If the BJP doesn’t renominate him from Hubli-Dharwad Central, which Shettar has represented six times, he is certain to leave the party and in all probability join the Congress. Former deputy chief minister and Lingayat leader Laxman Savadi switched to the Opposition party on Friday and was promptly rewarded with the ticket for Athani whose denial by the BJP had led to his dissidence.
While the party has been desperately trying to pacify Shettar by offering him a Rajya Sabha seat, apart from fielding a candidate of his choice from Hubli-Dharwad Central, he has remained firm on contesting.
All 16 BJP councillors from wards that fall in his Assembly constituency and 50 BJP district office-bearers submitted their resignations to state party president Nalin Kumar Kateel late on Friday protesting the denial of ticket to Shettar.
That they bypassed the district president and sent their joint resignations to the state president left the party in a state of shock. As rumours became stronger that Shettar was in touch with several top Congress leaders he was already friends with, the BJP rushed Union minister Prahlad Joshi to his home in Hubli on Saturday morning.

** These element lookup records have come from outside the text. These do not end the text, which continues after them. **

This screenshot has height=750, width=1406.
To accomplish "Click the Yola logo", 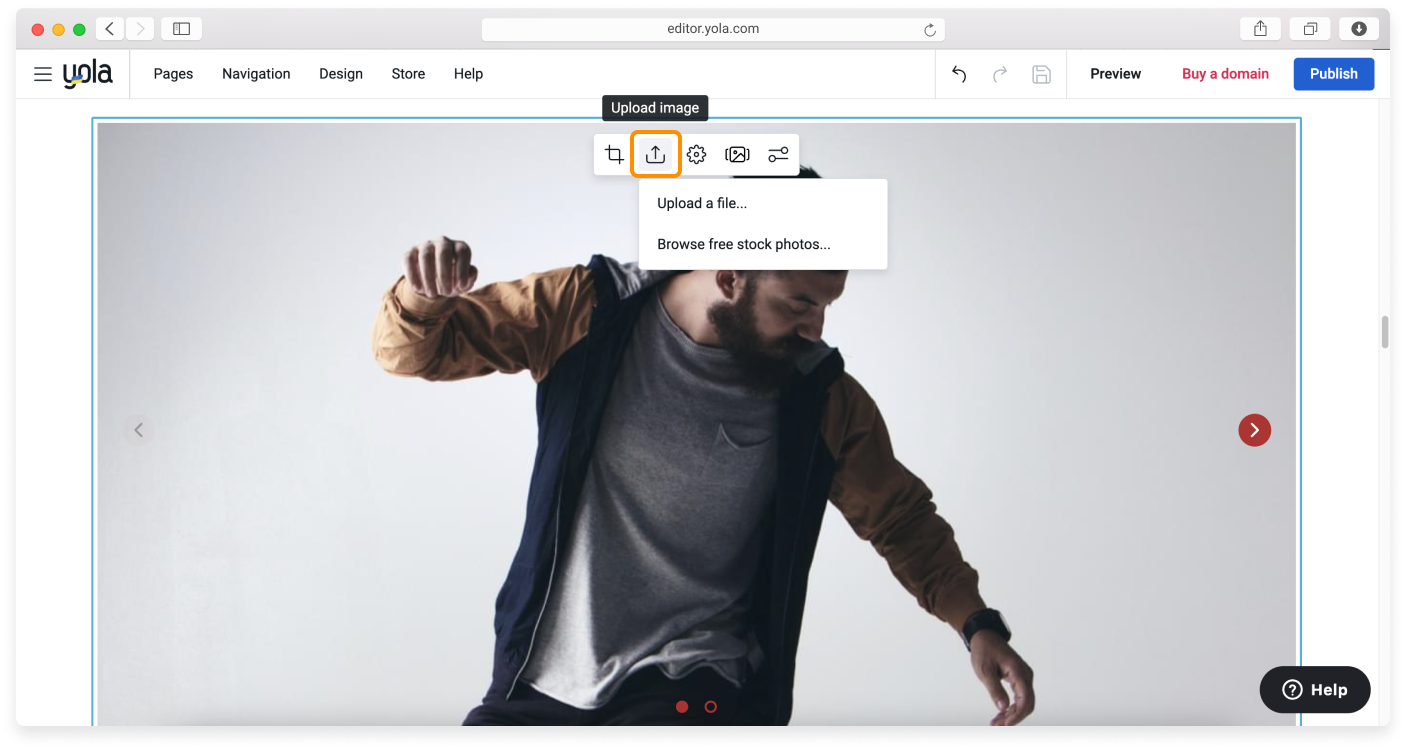I will [x=86, y=73].
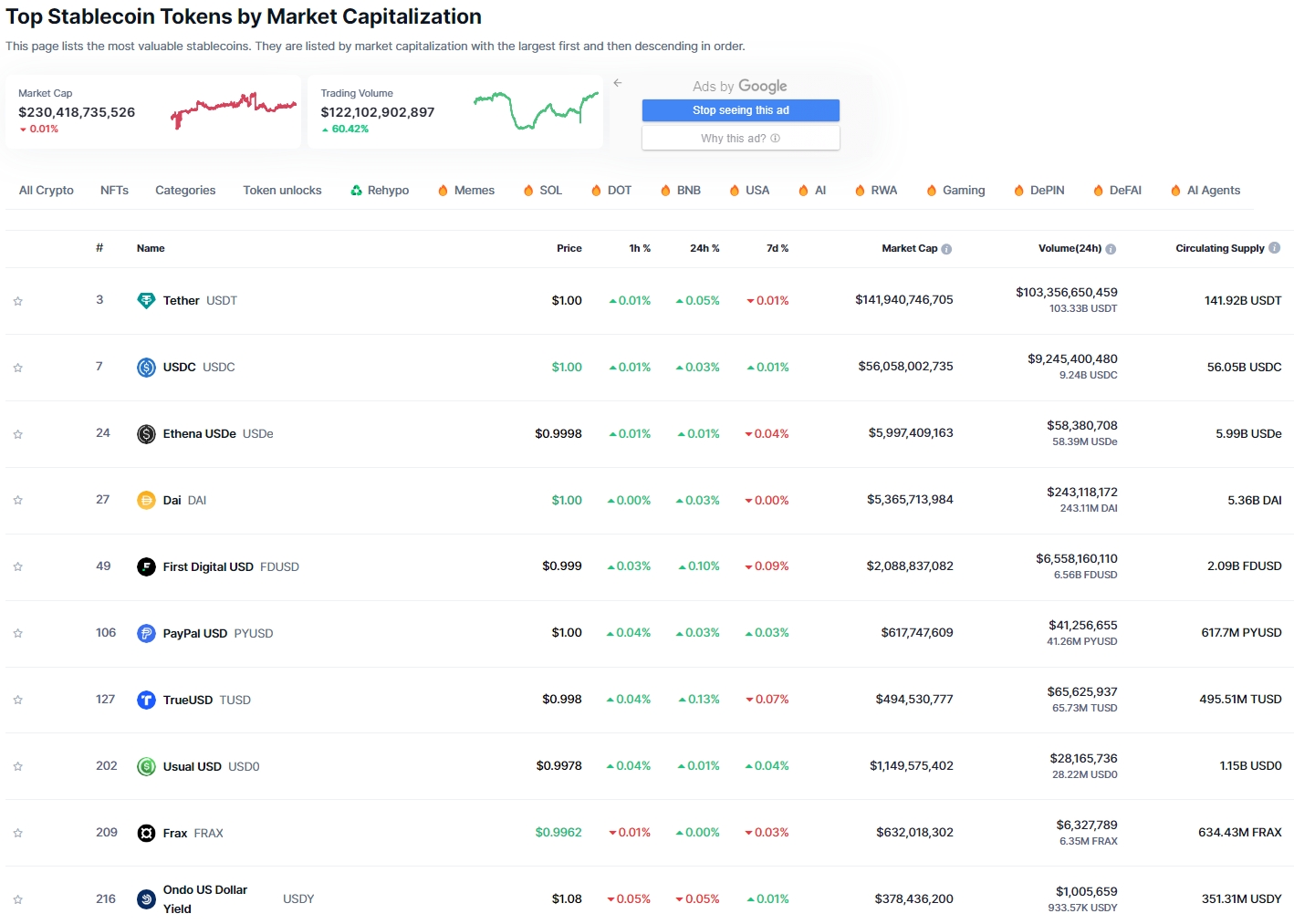The height and width of the screenshot is (924, 1294).
Task: Click the Circulating Supply info icon
Action: point(1275,248)

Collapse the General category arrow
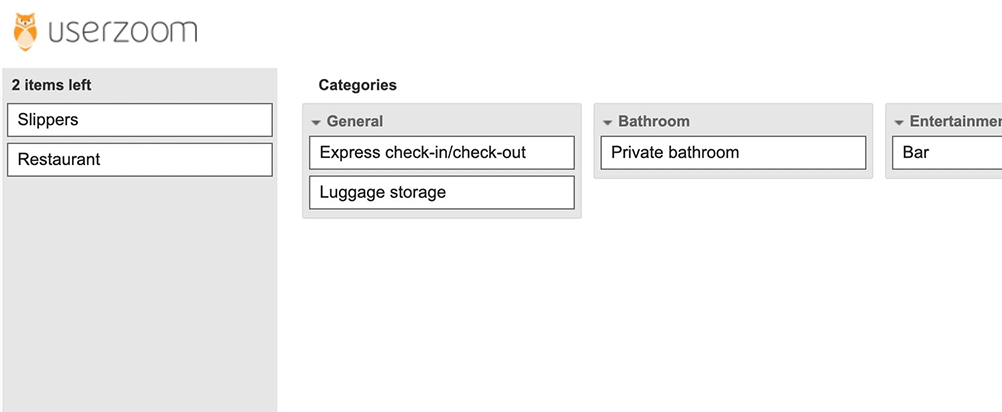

After an hour-long meeting with Shettar, Joshi said the “party would take an appropriate decision”. He did not set any deadline.
The minister’s frustration was evident when he snapped at a reporter who sought his comments on rumours that Shettar too was on his way to the Congress. “Has he told you that he is going to leave the party?” Joshi retorted before walking off.
Shettar later told a gathering of his supporters at his home that he had informed the party leadership about his decision to contest for the seventh time from his home turf. “I still have hope of getting a ticket.”
He dropped clear hints that he would not back down from his decision to contest. “Let us decide the next move once we come to that point (the BJP’s final decision). There is time till the evening,” he said, citing the deadline based on party chief J.P. Nadda’s assurance to him of taking a call by the end of the day.
Shettar said he visited Delhi on Wednesday at Nadda’s request. “I told Nadda that I am not for power politics. I just want to work for my constituency and seek one more chance to serve the people.”
The adamant stand of Shettar is being blamed on poor management by the party leadership that had played down murmurs about him being replaced several months ago.
Sources said the BJP leadership had even asked Shettar to begin preparations to contest for the seventh time. But in an eleventh-hour decision, he was told about a change of mind although the candidate for Hubli-Dharwad Central is yet to be finalised.
According to a party source, while the BJP’s central leadership doesn’t have any issues with renominating Shettar, chief minister Basavaraj Bommai and Joshi have come in the way as neither wants their seniors with clout to be in the Assembly and become contenders for the chief minister’s post.
With 80-year-old B.S. Yediyurappa and 74-year-old K.S. Eshwarappa retiring from electoral politics, 67-year-old Shettar is the only possible challenger to Bommai if the party manages to win.
According to the source, Joshi has for long been second after Shettar when it came to political clout and popularity in Hubli-Dharwad district, the veritable gateway to the powerful political region of northern Karnataka. With Shettar out, Joshi would rule the roost in the region.